Comme nous l’avions expliqué dans un article précédent du mois de janvier 2019[1], le juge est désormais tenu en application du barème d’indemnisation des licenciements sans cause réelle et sérieuse instauré à l’article L.1235-3 du Code du travail, d’octroyer des dommages et intérêts dont le montant est compris entre des minima et des maxima déterminés en fonction de l’ancienneté du salarié et de la taille de l’entreprise. C’est à ce système de barème des indemnités que de nombreux conseils de prud’hommes se sont récemment opposés en invoquant notamment son inconventionnalité. Ces conseils de prud’hommes estiment que l’application de ce barème ne leur permet pas d’attribuer aux salariés une indemnisation adéquate conformément à l’article 10 de la Convention n°158 de l’Organisation Internationale du Travail (« OIT ») et l’article 24 de la Charte sociale européenne. Le nombre de décisions prud’homales adoptant cette position et écartant l’application du barème s’est ainsi multiplié depuis plusieurs mois.
Face à cette vague d’opposition, le Ministère de la Justice a communiqué aux procureurs généraux près les cours d’appel, une circulaire datant du 26 février 2019, par laquelle il rappelle avant tout que le barème a été soumis au Conseil d’Etat et au Conseil Constitutionnel.
Il explique ainsi que « certaines juridictions ont estimé, en dépit de la décision du Conseil d’Etat qui écarte explicitement ce moyen, que l’article L. 1235-3 du code du travail méconnaissait l’article 10 de la Convention 158 de l’OIT et l’article 24 de la charte sociale européenne. D’autres juridictions ont, au contraire, écarté, conformément à la jurisprudence du Conseil d’Etat, l’inconventionnalité de ce moyen».

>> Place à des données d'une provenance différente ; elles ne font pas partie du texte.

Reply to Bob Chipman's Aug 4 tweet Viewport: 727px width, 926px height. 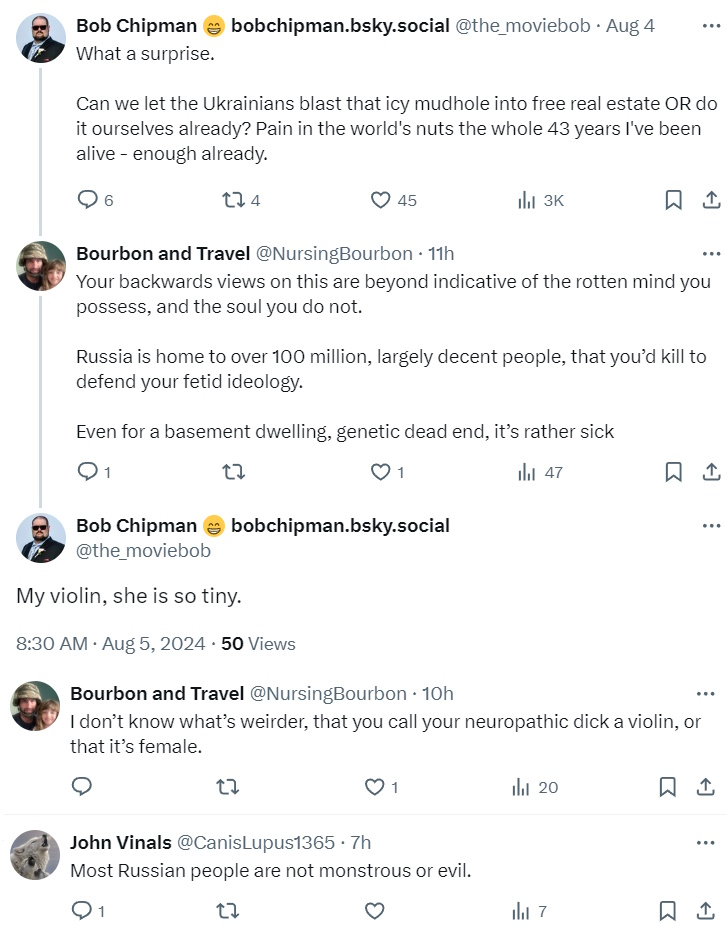(88, 200)
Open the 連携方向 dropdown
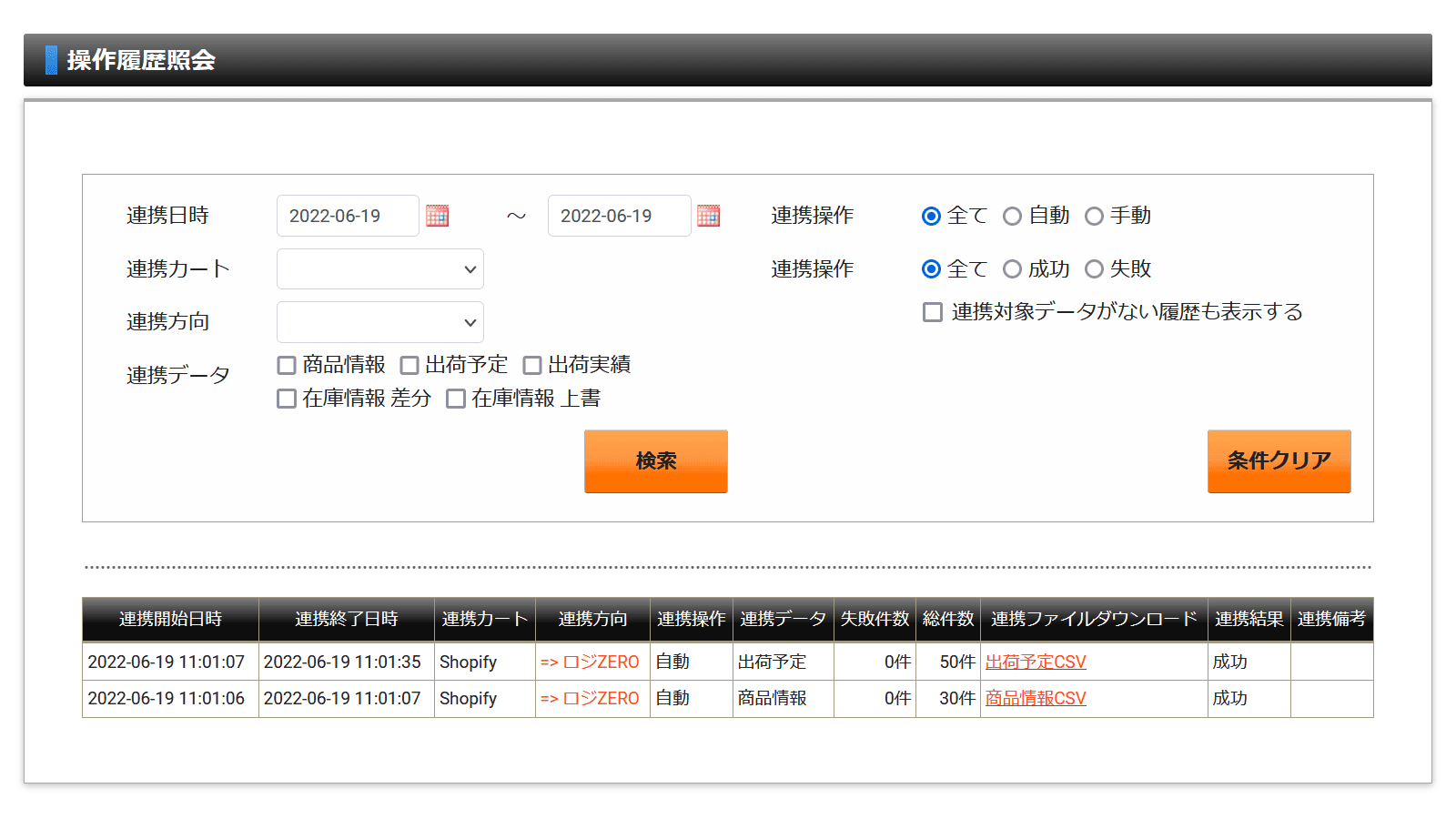The width and height of the screenshot is (1456, 819). pyautogui.click(x=380, y=322)
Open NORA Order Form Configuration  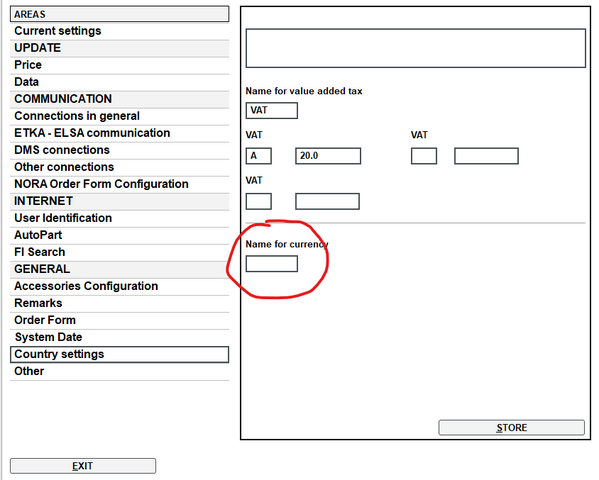click(x=119, y=184)
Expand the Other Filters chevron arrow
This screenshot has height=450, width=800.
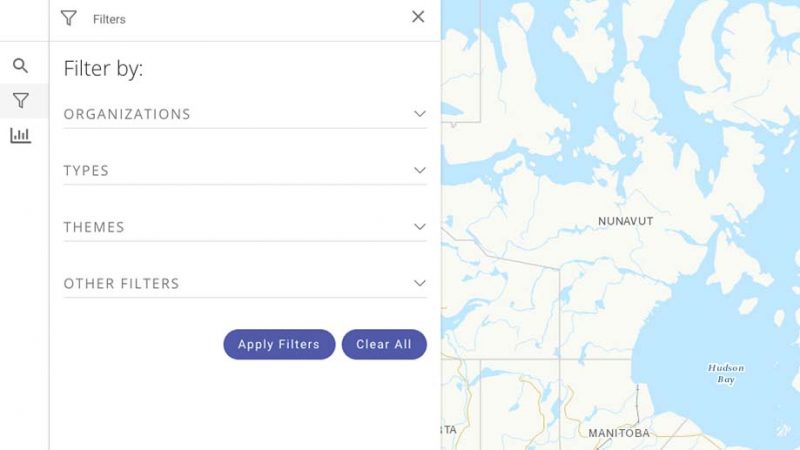[x=420, y=283]
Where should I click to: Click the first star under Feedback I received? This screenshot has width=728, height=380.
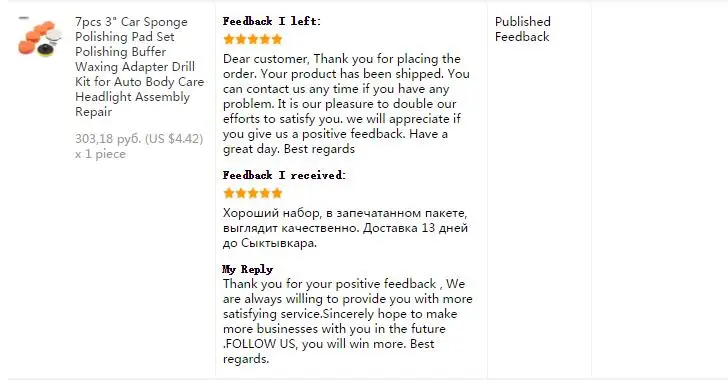[x=228, y=193]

Par le biais de cette circulaire, le Ministère de la Justice demande donc à être informé des décisions rendues qui écartent le moyen lié à l’inconventionnalité du barème ainsi que des décisions qui, au contraire, reconnaissent son inconventionnalité.
Il demande également aux procureurs généraux de se faire communiquer les décisions ayant fait l’objet d’un appel afin de faire connaître l’avis du parquet général sur cette question.
Certains estiment que cette circulaire est un véritable moyen de pression de la part du Ministère sur les juridictions.
Reste à voir quelle sera la réaction des juridictions.
En tout état de cause, nous attendons toujours avec impatience les premières décisions des cours d’appel, et surtout de la Cour de cassation, sur la conventionnalité ou non du barème Macron et invitons à rester vigilant lors de l’application du barème pour l’estimation du risque lié à un potentiel licenciement sans cause réelle et sérieuse.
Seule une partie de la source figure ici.